Ende April könnte für Antimony Resources zum Wendepunkt werden. Das Unternehmen steht kurz davor, gleich mehrere Projektmeilensteine am Bald Hill Antimony Project im kanadischen New Brunswick gleichzeitig zu erreichen — und der Markt schaut genau hin.
Bohrprogramm läuft aus, Ressourcenschätzung folgt
Das Definition-Bohrprogramm, das im Februar 2026 begann, endet planmäßig am 28. April. Parallel dazu arbeitet SRK Consulting aus Toronto an der ersten NI-43-101-konformen Ressourcenschätzung für das Projekt — gestützt auf kumulierte Bohrdaten von über 13.800 Metern. Die Veröffentlichung ist für Ende April oder Anfang Mai vorgesehen.

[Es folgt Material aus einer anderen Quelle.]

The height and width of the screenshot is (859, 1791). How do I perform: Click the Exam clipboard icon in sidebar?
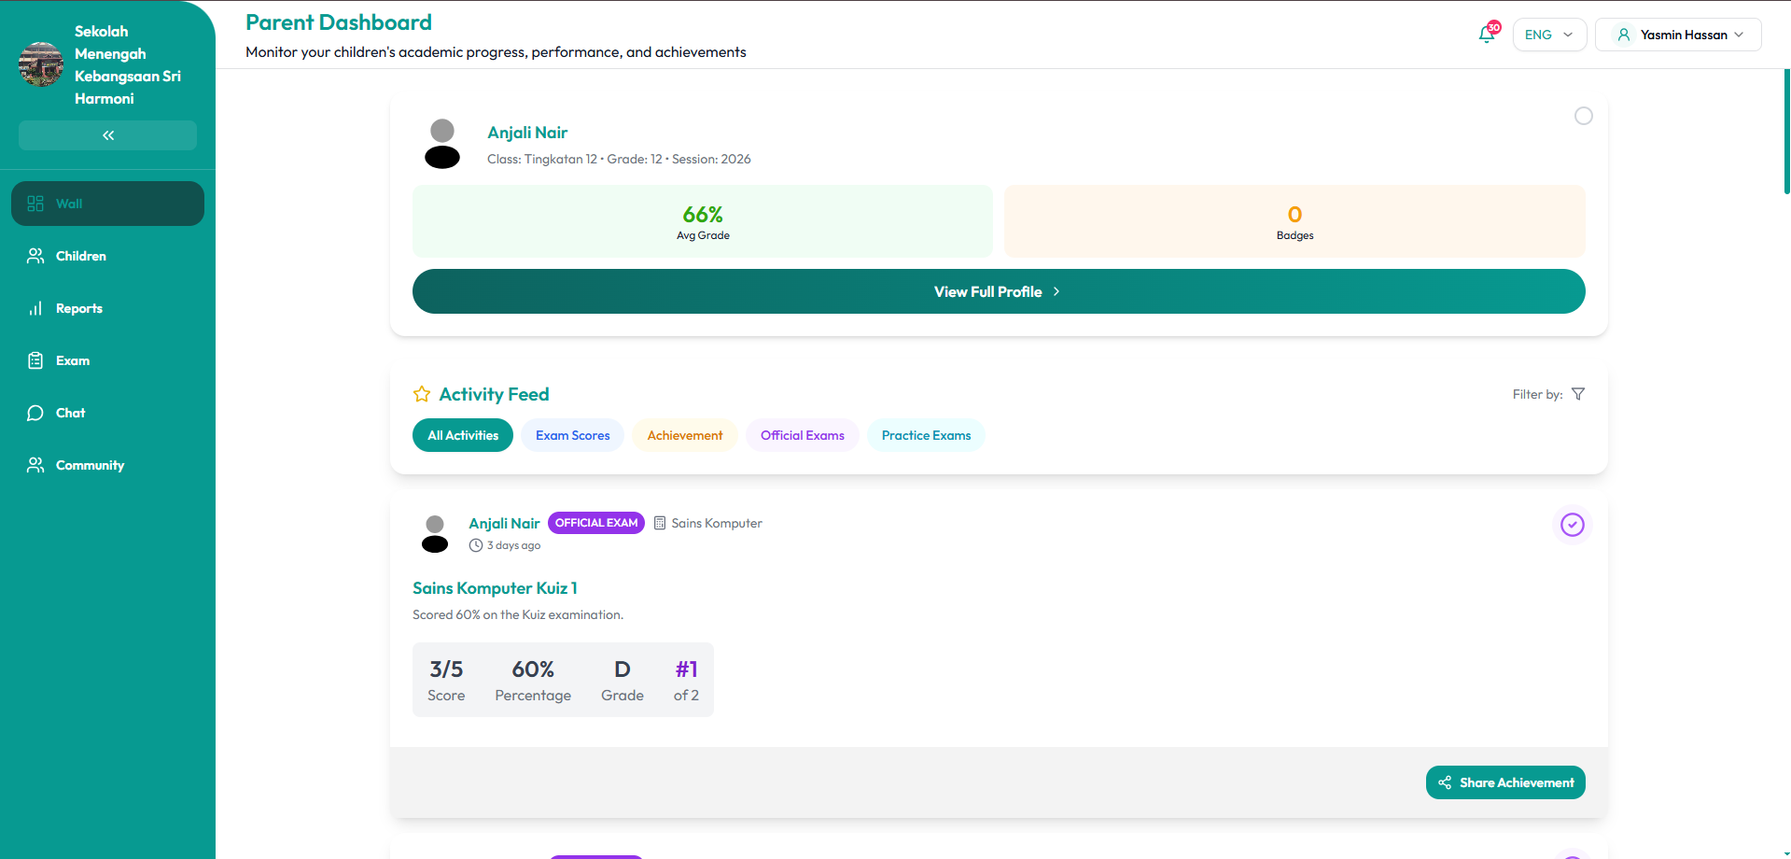(x=35, y=360)
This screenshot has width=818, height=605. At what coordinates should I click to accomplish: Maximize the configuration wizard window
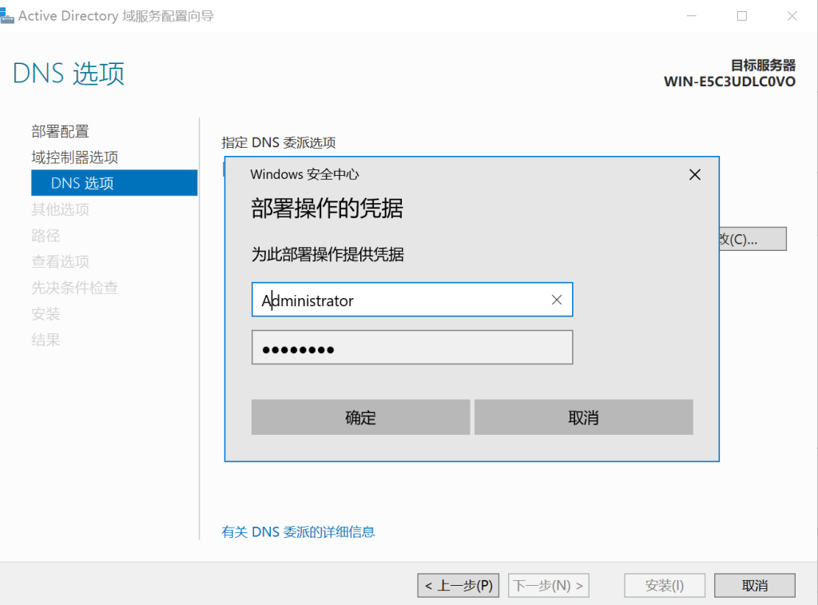[741, 16]
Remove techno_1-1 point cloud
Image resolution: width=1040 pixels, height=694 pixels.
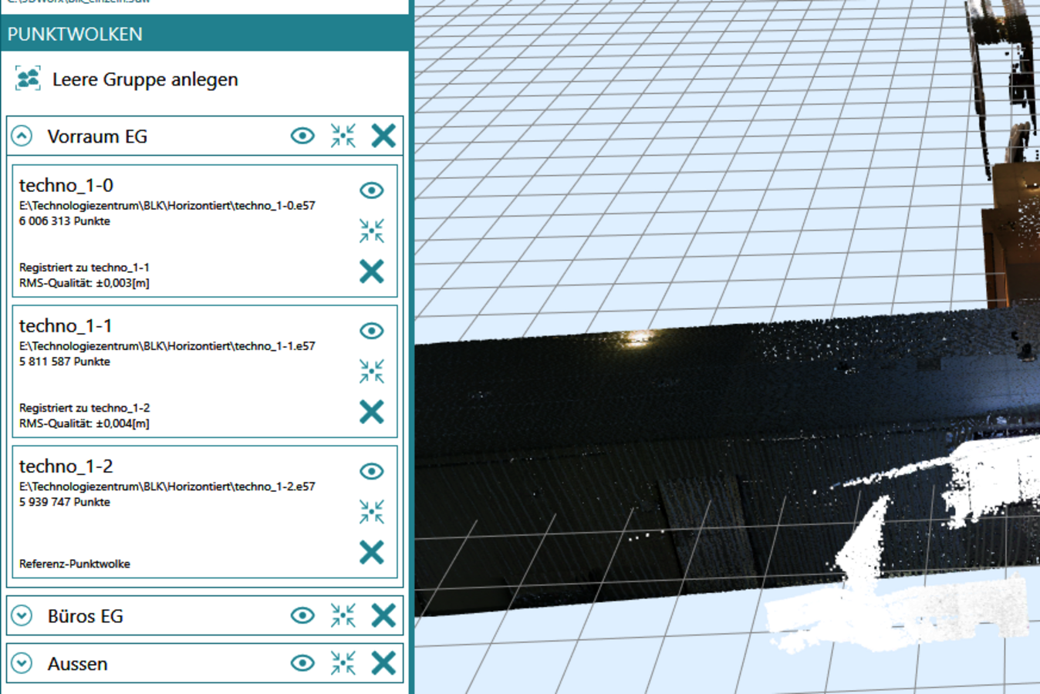[371, 412]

Historische Schätzungen deuten auf eine Ressource von rund 70.000 bis 124.000 Tonnen Antimon hin. Das konzeptionelle Ziel des technischen Berichts liegt deutlich höher: etwa 2,7 Millionen Tonnen mit einem Gehalt von 3 bis 4 Prozent Antimon, über eine Länge von 700 Metern und bis in 350 Meter Tiefe. Wichtig dabei: Diese Zahl ist ein konzeptionelles Explorationsziel, keine bestätigte Ressource nach NI-43-101-Standards. Weitere Arbeiten sind erforderlich.

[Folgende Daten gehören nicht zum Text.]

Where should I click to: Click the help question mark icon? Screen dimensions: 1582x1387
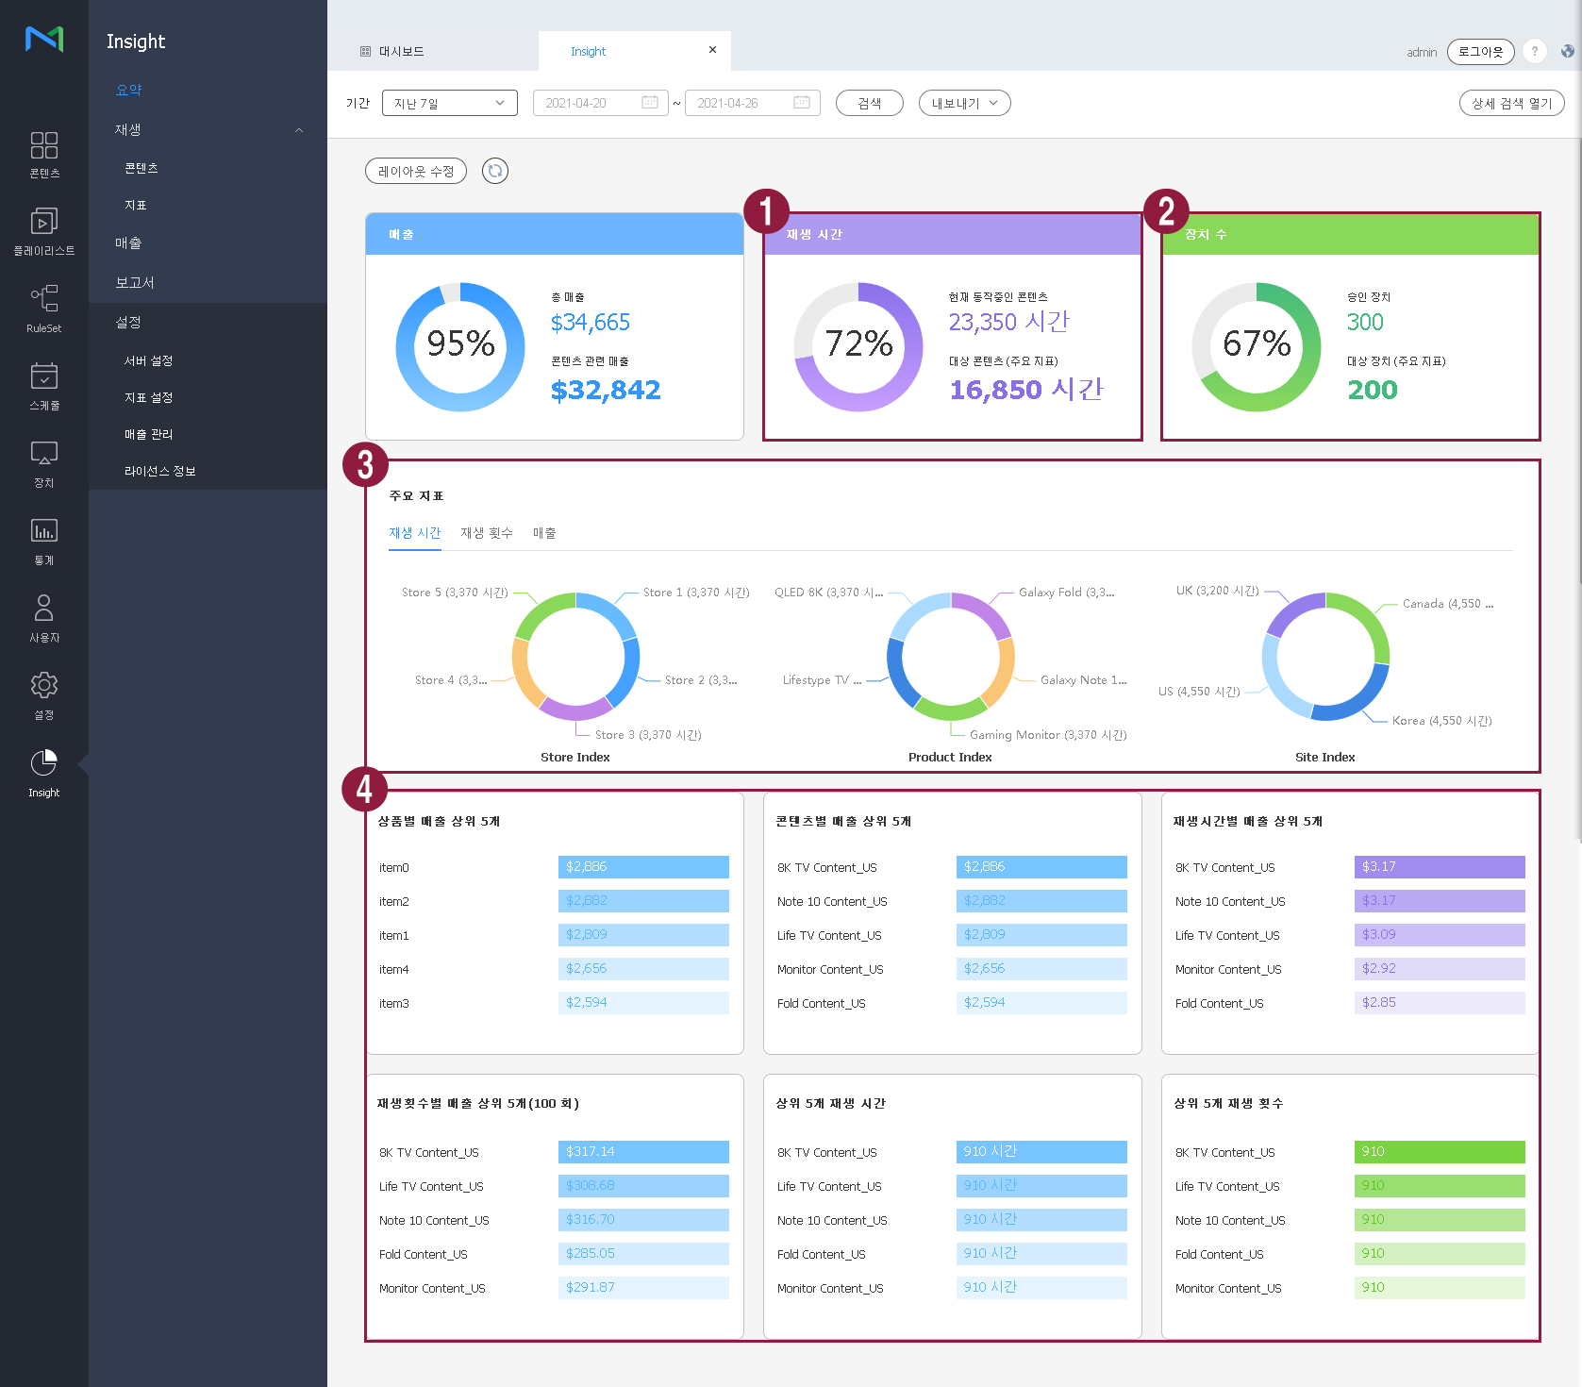1535,52
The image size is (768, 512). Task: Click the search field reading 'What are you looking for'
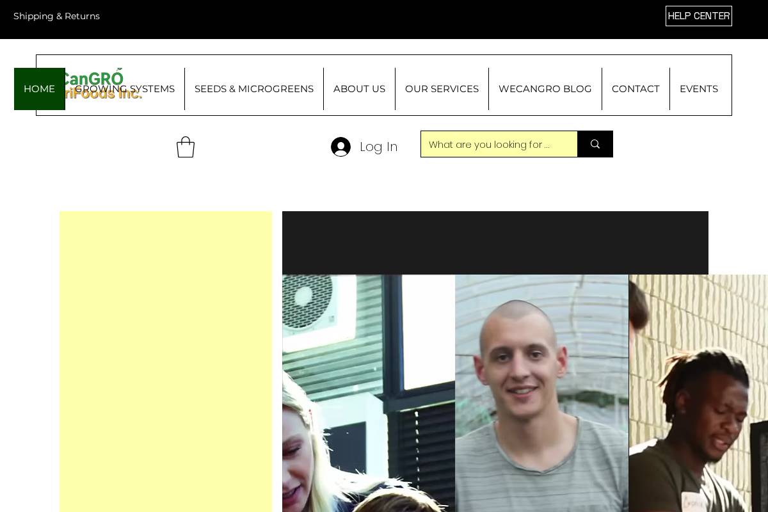pyautogui.click(x=499, y=144)
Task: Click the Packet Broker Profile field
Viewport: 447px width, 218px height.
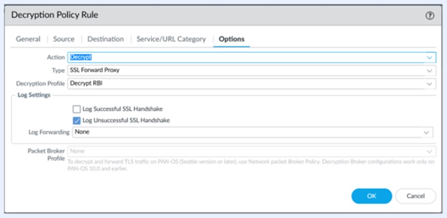Action: click(x=252, y=151)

Genehmigungsverfahren läuft parallel
Neben der Ressourcenarbeit bereitet das Unternehmen den Weg zur Projektgenehmigung vor. GEMTEC Consulting Engineers and Scientists aus Fredericton wurde beauftragt, einen „Roadmap to Permitting“ zu entwickeln — inklusive Zeitplan für das Bald Hill-Projekt. Umweltbasiserhebungen sollen im Frühjahr 2026 beginnen.
Voraussichtlich wird eine provinzielle Umweltverträglichkeitsprüfung erforderlich sein, möglicherweise auch eine bundesweite. Regulierungsgespräche laufen noch. Das Unternehmen hat bereits Kontakt mit dem Ministerium für Indigene Angelegenheiten und lokalen Gemeinderäten aufgenommen, um betroffene indigene Gruppen und Stakeholder zu identifizieren.
Antimonpreis: Hoch, aber nicht mehr auf Rekordniveau
Der Rohstoffhintergrund bleibt relevant. Antimon kostet aktuell 51,80 US-Dollar je Kilogramm — rund 36 Prozent unter dem Hochpunkt vom Juni 2025, aber immer noch mehr als 170 Prozent über dem Niveau von Anfang 2024. Die strukturellen Nachfragetreiber — Flammschutzmittel, Solarmodule und Verteidigungsanwendungen — bleiben intakt.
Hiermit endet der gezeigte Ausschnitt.